## Task objective
Count the lines in the items below that contain the string "what". Reply with the number alone.

====== Task material ======

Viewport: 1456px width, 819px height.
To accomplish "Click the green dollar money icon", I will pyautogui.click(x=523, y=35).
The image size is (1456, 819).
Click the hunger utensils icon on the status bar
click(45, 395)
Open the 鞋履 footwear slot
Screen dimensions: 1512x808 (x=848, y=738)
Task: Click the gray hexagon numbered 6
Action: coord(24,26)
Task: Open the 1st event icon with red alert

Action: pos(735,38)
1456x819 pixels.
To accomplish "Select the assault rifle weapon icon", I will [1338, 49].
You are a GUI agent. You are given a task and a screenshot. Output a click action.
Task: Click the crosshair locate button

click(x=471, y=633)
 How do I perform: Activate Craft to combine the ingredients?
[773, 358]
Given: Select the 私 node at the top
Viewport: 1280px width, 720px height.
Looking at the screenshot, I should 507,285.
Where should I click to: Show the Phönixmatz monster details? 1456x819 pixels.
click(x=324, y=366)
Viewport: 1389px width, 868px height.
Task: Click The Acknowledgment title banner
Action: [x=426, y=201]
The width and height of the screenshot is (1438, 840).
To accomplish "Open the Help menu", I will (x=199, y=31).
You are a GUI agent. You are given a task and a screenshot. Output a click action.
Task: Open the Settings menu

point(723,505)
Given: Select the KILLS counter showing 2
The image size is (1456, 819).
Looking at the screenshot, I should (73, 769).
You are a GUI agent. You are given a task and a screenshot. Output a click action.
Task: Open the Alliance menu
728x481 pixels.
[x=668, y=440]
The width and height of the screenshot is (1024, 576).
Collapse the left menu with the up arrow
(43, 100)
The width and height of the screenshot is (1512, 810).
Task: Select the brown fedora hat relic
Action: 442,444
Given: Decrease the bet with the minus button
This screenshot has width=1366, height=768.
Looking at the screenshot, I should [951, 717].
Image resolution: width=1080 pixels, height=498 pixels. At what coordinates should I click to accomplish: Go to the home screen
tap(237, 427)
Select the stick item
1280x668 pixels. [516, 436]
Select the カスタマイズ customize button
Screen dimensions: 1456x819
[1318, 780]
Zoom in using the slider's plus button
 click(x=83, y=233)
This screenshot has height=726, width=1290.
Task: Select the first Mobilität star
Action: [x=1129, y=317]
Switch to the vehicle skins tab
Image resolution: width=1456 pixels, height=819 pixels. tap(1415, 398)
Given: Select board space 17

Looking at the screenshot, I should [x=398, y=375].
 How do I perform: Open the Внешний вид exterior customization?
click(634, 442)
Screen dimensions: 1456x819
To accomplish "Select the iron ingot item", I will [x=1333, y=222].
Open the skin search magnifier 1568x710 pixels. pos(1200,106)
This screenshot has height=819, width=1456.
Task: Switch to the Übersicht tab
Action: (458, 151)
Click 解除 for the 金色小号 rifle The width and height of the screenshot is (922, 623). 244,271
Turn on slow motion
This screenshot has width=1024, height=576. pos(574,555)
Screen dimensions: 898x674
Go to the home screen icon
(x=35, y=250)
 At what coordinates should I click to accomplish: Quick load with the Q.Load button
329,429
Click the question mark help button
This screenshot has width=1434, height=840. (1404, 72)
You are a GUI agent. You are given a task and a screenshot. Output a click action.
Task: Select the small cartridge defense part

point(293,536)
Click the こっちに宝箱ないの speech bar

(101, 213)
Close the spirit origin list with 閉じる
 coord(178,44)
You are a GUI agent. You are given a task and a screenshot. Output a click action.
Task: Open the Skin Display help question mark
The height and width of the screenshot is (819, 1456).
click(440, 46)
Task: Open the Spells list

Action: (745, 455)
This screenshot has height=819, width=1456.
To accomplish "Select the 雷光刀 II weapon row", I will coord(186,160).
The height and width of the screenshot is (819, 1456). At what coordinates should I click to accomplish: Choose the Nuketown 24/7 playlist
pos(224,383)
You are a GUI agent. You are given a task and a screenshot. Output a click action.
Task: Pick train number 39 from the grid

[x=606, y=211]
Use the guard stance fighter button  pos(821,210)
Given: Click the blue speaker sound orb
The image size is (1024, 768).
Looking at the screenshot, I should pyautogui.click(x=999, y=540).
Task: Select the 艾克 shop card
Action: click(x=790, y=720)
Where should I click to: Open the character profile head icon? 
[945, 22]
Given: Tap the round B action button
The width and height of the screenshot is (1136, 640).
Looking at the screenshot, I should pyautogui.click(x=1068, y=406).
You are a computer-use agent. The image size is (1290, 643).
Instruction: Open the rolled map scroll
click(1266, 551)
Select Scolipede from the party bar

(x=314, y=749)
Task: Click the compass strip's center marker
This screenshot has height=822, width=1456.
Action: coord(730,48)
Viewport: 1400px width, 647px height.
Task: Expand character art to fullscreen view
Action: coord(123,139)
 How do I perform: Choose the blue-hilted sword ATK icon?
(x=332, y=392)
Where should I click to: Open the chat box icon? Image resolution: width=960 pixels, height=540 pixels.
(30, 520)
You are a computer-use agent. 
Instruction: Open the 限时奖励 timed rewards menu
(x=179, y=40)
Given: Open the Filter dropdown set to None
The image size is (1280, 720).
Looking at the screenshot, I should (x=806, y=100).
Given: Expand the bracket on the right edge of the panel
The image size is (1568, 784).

======

## Task output
3